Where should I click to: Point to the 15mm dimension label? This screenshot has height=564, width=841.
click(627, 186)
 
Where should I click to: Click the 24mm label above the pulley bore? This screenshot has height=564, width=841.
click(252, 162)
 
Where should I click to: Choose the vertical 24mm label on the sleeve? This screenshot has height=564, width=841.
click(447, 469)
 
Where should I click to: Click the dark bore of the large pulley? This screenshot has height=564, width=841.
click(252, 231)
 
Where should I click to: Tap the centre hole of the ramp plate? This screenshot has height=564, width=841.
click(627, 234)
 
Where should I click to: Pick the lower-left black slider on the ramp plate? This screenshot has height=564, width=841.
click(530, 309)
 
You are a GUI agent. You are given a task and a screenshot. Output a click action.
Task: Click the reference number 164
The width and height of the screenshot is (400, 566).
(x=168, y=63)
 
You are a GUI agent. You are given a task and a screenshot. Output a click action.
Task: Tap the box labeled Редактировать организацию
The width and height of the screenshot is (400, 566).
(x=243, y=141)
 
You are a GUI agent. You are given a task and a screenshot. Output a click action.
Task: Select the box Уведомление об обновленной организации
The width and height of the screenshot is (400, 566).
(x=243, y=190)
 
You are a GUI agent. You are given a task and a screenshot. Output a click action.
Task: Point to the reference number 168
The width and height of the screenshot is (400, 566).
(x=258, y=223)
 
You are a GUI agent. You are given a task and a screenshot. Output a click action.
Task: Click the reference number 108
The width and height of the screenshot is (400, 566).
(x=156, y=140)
┄┄┄┄┄┄┄┄┄┄
[Written request] Print every one of the records above again, word for word, with nothing changed.

[Task answer]
Where should I click to: Point to the 15mm dimension label? This screenshot has height=564, width=841.
click(627, 186)
 
Where should I click to: Click the 24mm label above the pulley bore? This screenshot has height=564, width=841.
click(252, 162)
 
Where should I click to: Choose the vertical 24mm label on the sleeve? This screenshot has height=564, width=841.
click(447, 469)
 
Where should I click to: Click the dark bore of the large pulley? This screenshot has height=564, width=841.
click(252, 231)
 
Where should I click to: Tap the centre hole of the ramp plate? This screenshot has height=564, width=841.
click(627, 234)
 
Where should I click to: Pick the lower-left black slider on the ramp plate? This screenshot has height=564, width=841.
click(530, 309)
 
You are a GUI agent. You are given a task and a screenshot. Output a click action.
Task: Click the reference number 164
The width and height of the screenshot is (400, 566).
(x=168, y=63)
 
You are a GUI agent. You are given a task and a screenshot. Output a click action.
Task: Tap the box labeled Редактировать организацию
The width and height of the screenshot is (400, 566).
(x=243, y=141)
 
You are a GUI agent. You are given a task and a screenshot. Output a click action.
Task: Select the box Уведомление об обновленной организации
The width and height of the screenshot is (400, 566).
(x=243, y=190)
 
You are a GUI agent. You are given a task and a screenshot. Output a click action.
Task: Point to the reference number 168
The width and height of the screenshot is (400, 566).
(x=258, y=223)
 
You are a GUI agent. You are given a task and a screenshot. Output a click action.
Task: Click the reference number 108
The width and height of the screenshot is (400, 566).
(x=156, y=140)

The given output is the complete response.